BEVERLY — Drilling more than a dozen holes in the Wanapum Dam’s already damaged concrete might not seem like a repair strategy.
But it’s actually the first step in a tentative plan to fix a 65-foot-long fracture in one of the giant concrete blocks that supports the dam’s spillway.
Such cracks are rare. However, engineers already have a potential solution that’s been used to stabilize scores of dams around the world.
But before repairs can begin, they need to figure out how deep the crack stretches into the concrete and how it happened in the first place. Hence, the drilling now underway.
In late February, divers discovered the crack, which stretches the entire length of the concrete block and was 2 inches wide in places. The entire spillway appeared to be bulging downriver slightly.
The Grant County Public Utility District, which owns the dam, dropped the level of the river behind the dam 26 feet to reduce pressure on the spillway. It worked; the spillway has been stable since early March.
But studying the cause and planning for repairs have moved much more slowly. Crews can only access the area by crane or boat, so windy weather delayed work, said PUD spokesman Chuck Allen.
They’ve been drilling 4-inch-wide holes into the concrete block in a grid pattern to find out how deep the crack reaches into the concrete. When they first hit the crack, water gushed out of it like a geyser.
To keep the drilling crew dry every time they reach the crack, divers have since installed a large sheet of waterproof fabric over the underwater crack.
“It’s like a giant Band-Aid on the face of the fracture,” Allen said. “It’s like a pocket of water now, but it won’t be under pressure.”
So far, crews have drilled six of about 20 holes planned. Allen said they expect to have the exploration and analysis done by early June.
The PUD has determined water pressure caused the crack. It’s unknown if the problem stems from the design, a construction error or material failure. Engineers have ruled out earthquakes, instability in the bedrock beneath the dam and explosions at the Army’s Yakima Training Center, adjacent to the dam’s west side.
“The primary goal of a dam is to withstand water pressure,” Allen said. “We are analyzing the whole spillway, not just the fractured area.”
The entire spillway is 820 feet long, with 12 spill gates, each supported by an individual, 65-foot-wide concrete block, identical to the one with the crack.
The tentative repair plan, Allen said, is a technique known as the anchored tendon approach.
Steel cables, called tendons, will be drilled through the fractured area and anchored to the bedrock below. Tightening down on the cables from the top will pull the crack closed. The drill holes around the rods are then sealed with a specialized grout.
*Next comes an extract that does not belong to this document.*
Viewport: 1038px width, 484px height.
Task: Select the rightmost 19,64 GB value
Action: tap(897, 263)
“The steel cables are stretched just like a rubber band,” explained John Wolfhope, an engineer and vice president of the U.S. Society on Dams who has written reviews of the technique. “We’re adding more resistance to hold the concrete in place with these very engineered rubber bands.”
The technique has been used to stabilize concrete dams for decades, Wolfhope said. It’s commonly used to add support to dams and to repair damaged structures.
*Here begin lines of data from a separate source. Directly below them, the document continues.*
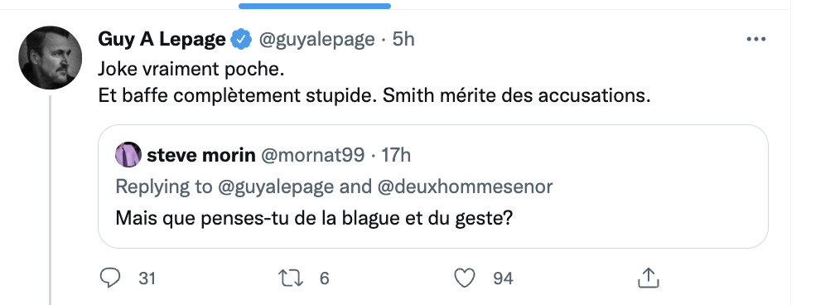Click the 17h timestamp on quoted tweet
The width and height of the screenshot is (830, 305).
[x=396, y=155]

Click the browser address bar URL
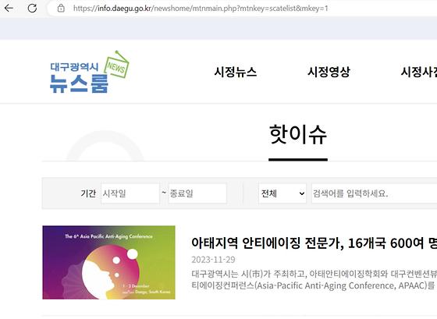point(201,9)
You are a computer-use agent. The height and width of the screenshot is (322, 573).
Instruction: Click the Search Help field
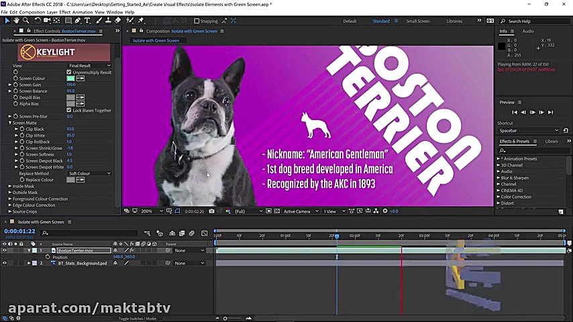(531, 21)
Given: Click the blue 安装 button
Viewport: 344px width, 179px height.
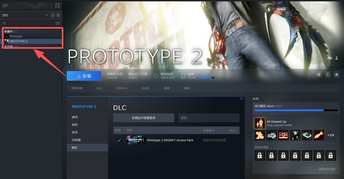Looking at the screenshot, I should [x=84, y=76].
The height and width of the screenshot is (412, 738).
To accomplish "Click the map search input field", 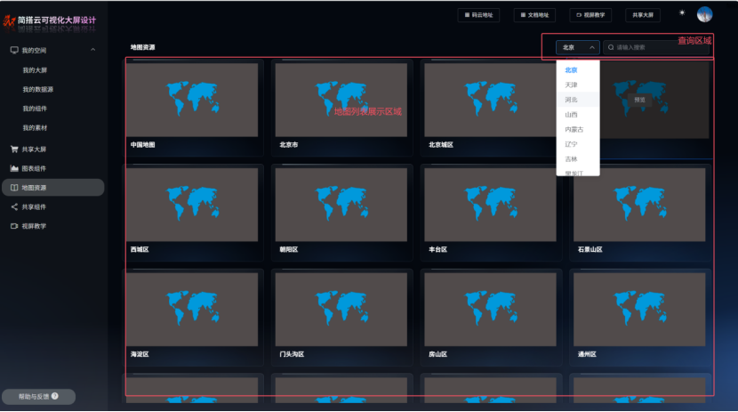I will pos(658,47).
In fact, it was once used at Wanapum Dam in 1962, the year before the dam began generating power. It was not immediately clear late last week what prompted that work.
It was one of the first places where the technique was used in the country, said Wolfhope, who was not involved in earlier work or the current project.
More recently, the technique was used to improve stability at the Olmos Dam, outside San Antonio, Texas, in 2010. Much smaller than Wanapum, that dam was built in 1928 for flood control.
The $4 million improvement project installed 68 steel tendons. And in 2000, the anchored cables were used to help repair a dam in Corpus Christi, Texas, that had been pushed 4 inches downstream by water pressure, Wolfhope said.
Allen said this technique is currently considered an intermediate repair.
“This could be a temporary repair and it could also possibly be the repair for the long term,” Allen said.
“We’ll install it, bring reservoir up to intermediate level, and see if it’s stable enough to be the long-term solution.”
Studies have shown the tendons can provide long-term structural support if they are properly sealed to prevent corrosion of the steel by exposure to water.
The final design plans have to be reviewed by an independent board of consultants and the Federal Energy Regulatory Committee before the PUD will be authorized to start the work.
Allen said they don’t have an estimate of how much the repair work will cost yet, they are just paying the bills as work gets done.
So far, the PUD has paid out about $700,000 to contractors.
“It seems like a low figure now, but not all the invoices have come in,” Allen said.
The PUD is generating a cost estimate to present to its board of commissioners at its next meeting, he added.